The main interests of our laboratory focus on three areas:
Genomic instability and cancer development: Internal or external insults can cause breakages of chromosomes. Incorrect juxtaposition of different pieces of chromosomes during the repair process leads to chromosomal translocation. It is widely accepted that chromosomal translocation can promote cancer development by disrupting tumor suppressors, activating oncogenes, or generating aberrant fusion proteins. Furthermore, cancer type-specific chromosomal translocations are frequently identified in leukemia and lymphomas, and increasingly found in solid tumors. However, many aspects of the mechanisms underlying the generation and cancer-type specificity of chromosomal translocations are poorly understood. The goal of our laboratory is to understand the molecular mechanisms that promote chromosomal translocations and cancer development in B lymphocytes. Our primary approaches are to establish specific mouse models that resemble human mature B cell lymphomas. In particular, we focus on DNA double strand breaks (DSBs) response factors. These proteins are essential for properly repairing DSBs. In the absence of these factors, DSBs will separate and progress into chromosomal breaks and translocations. We are investigating how these proteins suppress oncogenic translocations. Furthermore, we are elucidating how cancer-type specific translocations are generated at the molecular level, and how mechanistic factors including DSB frequency, spatial proximity of target loci and DNA repair pathways influence translocation frequency and spectrum.

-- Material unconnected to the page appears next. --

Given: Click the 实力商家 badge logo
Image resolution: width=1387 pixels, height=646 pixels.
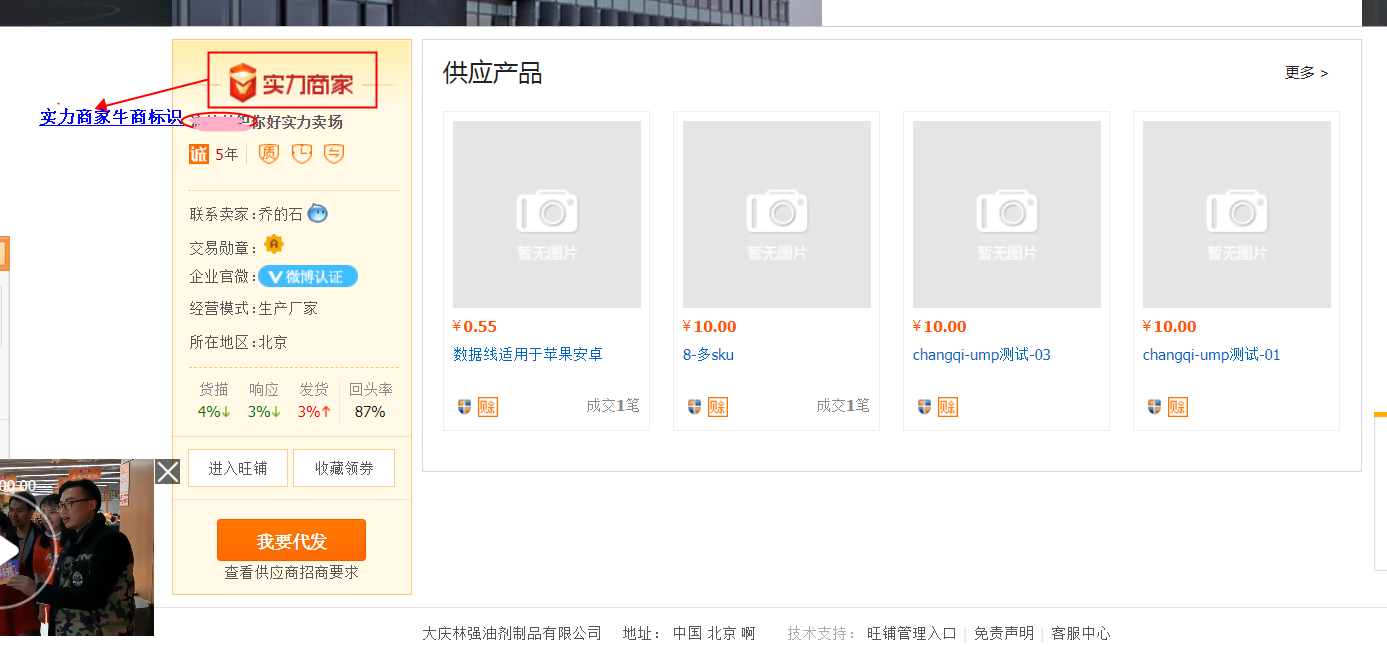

Molecular mechanism of somatic hypermutation and class switch recombination: More than 90% of human lymphomas are B cell-derived. This is likely because B cells extensively shuffle their genomic DNA during immune responses. Upon immunizations and infections, activated B cells form a specialized structure termed germinal center (GC). In the GC, two B cell-specific DNA alterations occur, namely somatic hypermutation (SHM) and class switch recombination (CSR). Both SHM and CSR rely on the activity of an enzyme called activation induced deaminase (AID). In activated B lymphocytes, AID causes point mutations in the variable regions of the immunoglobulin (Ig) genes. These mutations cause small changes in the protein sequence of antibodies and lead to increased antibody affinity for specific antigens. AID also induces DSBs in the repetitive switch regions that lie upstream of each constant region exon of the Ig heavy chain locus to mediate CSR. CSR assigns antigen-appropriate effector functions to antibody molecules and is, therefore, a process important for productive immune responses against pathogens. Eventually AID-mediated DNA alterations enhance antibody diversity and specificity. Given that AID is a potent DNA mutator, its activity has to be tightly regulated. We are interested in elucidating the molecular mechanisms that regulate AID targeting specificity and efficiency. Furthermore, we are also investigating how AID contributes to genomic instability and cancer development.

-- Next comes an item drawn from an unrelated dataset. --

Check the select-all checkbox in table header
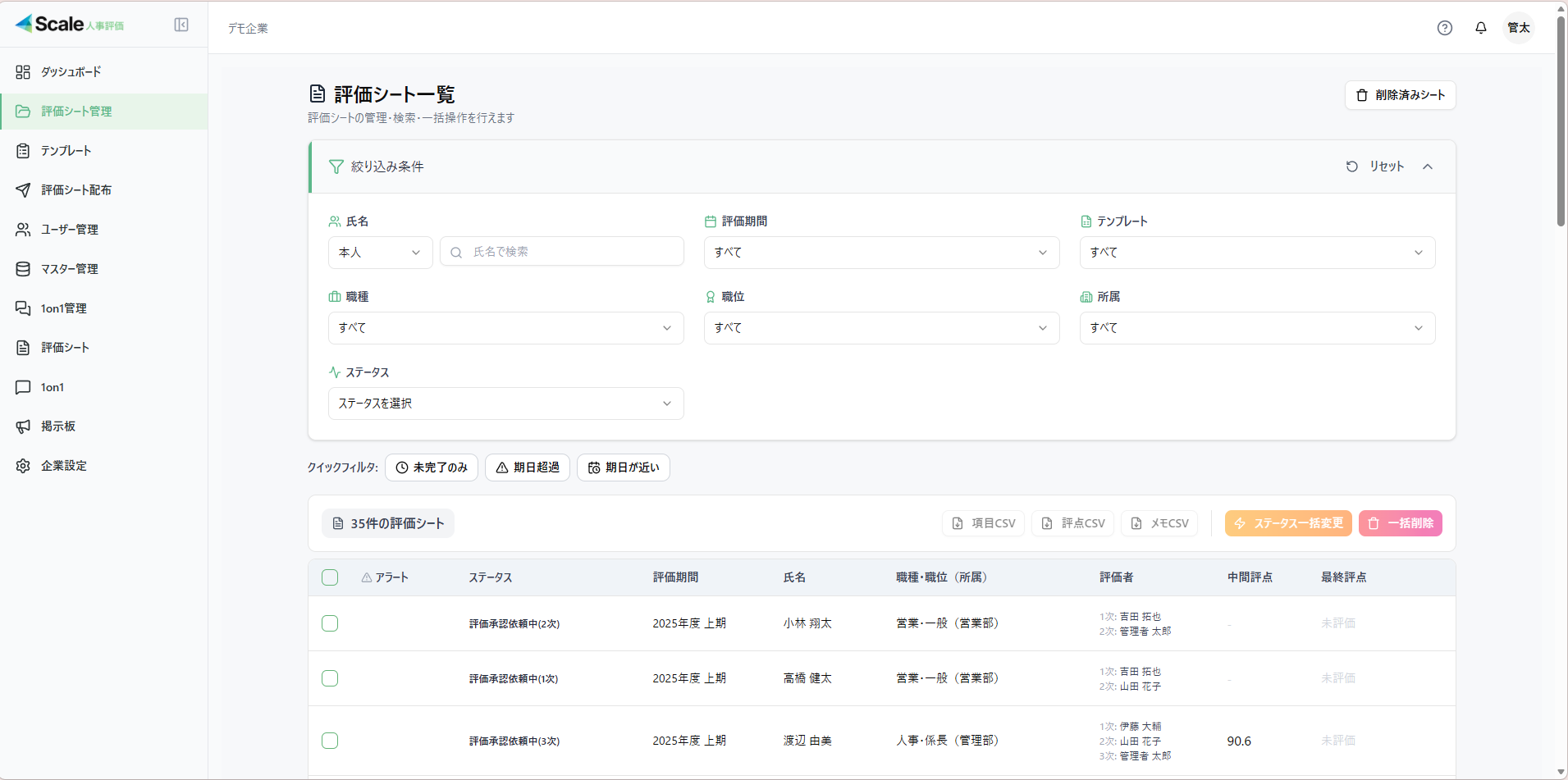 [x=330, y=577]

Metastasis and genomic instability: Tumor cells evolve two distinct features, unlimited growth and metastasis, which are the major causes for cancerous patient mortality. Our interests focus on how tumor cells acquire the ability to metastasize. Metastasis is a complicated process that includes multiple steps of tumor cells detaching from primary lesion, entering, circulating and exiting from blood or lymphatic vessels, and eventually localizing and growing in distal organs. We hypothesize that genomic instability induced by an uncharacterized somatic mutation process in cancer cells may lead to oncogene activation, which in turn endows tumor cells with metastatic potential. We are interested in identifying the molecular pathways that initiate the mutational process and contribute to tumor cell metastasis. Our current project is to investigate whether aberrant expression of some cell adhesion molecules in certain types of tumor cells is caused by genomic instability. We are also studying whether and how these cell adhesion molecules function in promoting or suppressing tumor metastasis.